Bien que celles et ceux qui ont participé à sa création depuis les années 1960 aient proposé de le décrire à l’aide de métaphores épurées, comme celles d’« espace » ou de « réseau », Internet n’en demeure pas moins un vaste dépotoir où se déversent chaque jour des contenus violant la loi ou les limites de la décence dans de multiples domaines.

A l’époque des défricheurs et des forums de discussion, les débats charriaient aussi leur lot de disputes, d’insultes ou de provocations.
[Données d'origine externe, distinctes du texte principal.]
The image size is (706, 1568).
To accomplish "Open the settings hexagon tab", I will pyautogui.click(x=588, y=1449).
Mais il semblait alors qu’il suffisait d’édicter des règles de comportement et de nommer quelques « modérateurs » pour les éradiquer. Cette forme arti­sanale de modération des contenus ­suscita l’intérêt des observateurs jusqu’aux années 2000 mais, dans les faits, elle ne conduisit pas à supprimer beaucoup de contenus.
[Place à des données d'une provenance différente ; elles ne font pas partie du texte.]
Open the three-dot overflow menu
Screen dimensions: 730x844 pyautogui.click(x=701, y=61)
Explosion du partage de vidéos

Lorsque, en 2010, Sarah T. Roberts, dont paraît en français Derrière les écrans, travail pionnier issu d’une thèse soutenue en 2014, commença à se pencher sur la façon dont les contenus sont modérés dans cet « espace de contrôle, de surveillance, d’intervention et de circulation où l’information est devenue une marchandise », elle était parmi les premières. Elle constata, paradoxalement, que les modérateurs de contenus étaient devenus invisibles au moment même où explosait le partage de vidéos sur des plates-formes comme YouTube ou Facebook. Des vidéos dont une part considérable s’apparente à du spam ou viole, au choix, le droit d’auteur, les lois en matière de pornographie, le sens moral des internautes ou leur sensibilité.

« Pourquoi, s’est alors demandé cette chercheuse de l’université de Californie (Los Angeles), ne parlions-nous pas collectivement d’eux, du travail qu’ils faisaient et de l’impact qu’il avait sur eux, ainsi que sur l’Internet ? »

Pour répondre à cette question, Sarah Roberts s’est lancée à la recherche des « nettoyeurs » du Web dans les grandes entreprises de la Silicon Valley et chez des sous-traitants en Espagne, aux ­Philippines ou dans l’Iowa. Elle a analysé, au fil de discussions avec eux, leur état de fatigue émotionnelle après des heures passées à supprimer des vidéos d’atrocités guerrières ou pornographiques, ou à signaler aux autorités les abus suspectés sur les mineurs et les annonces de suicide.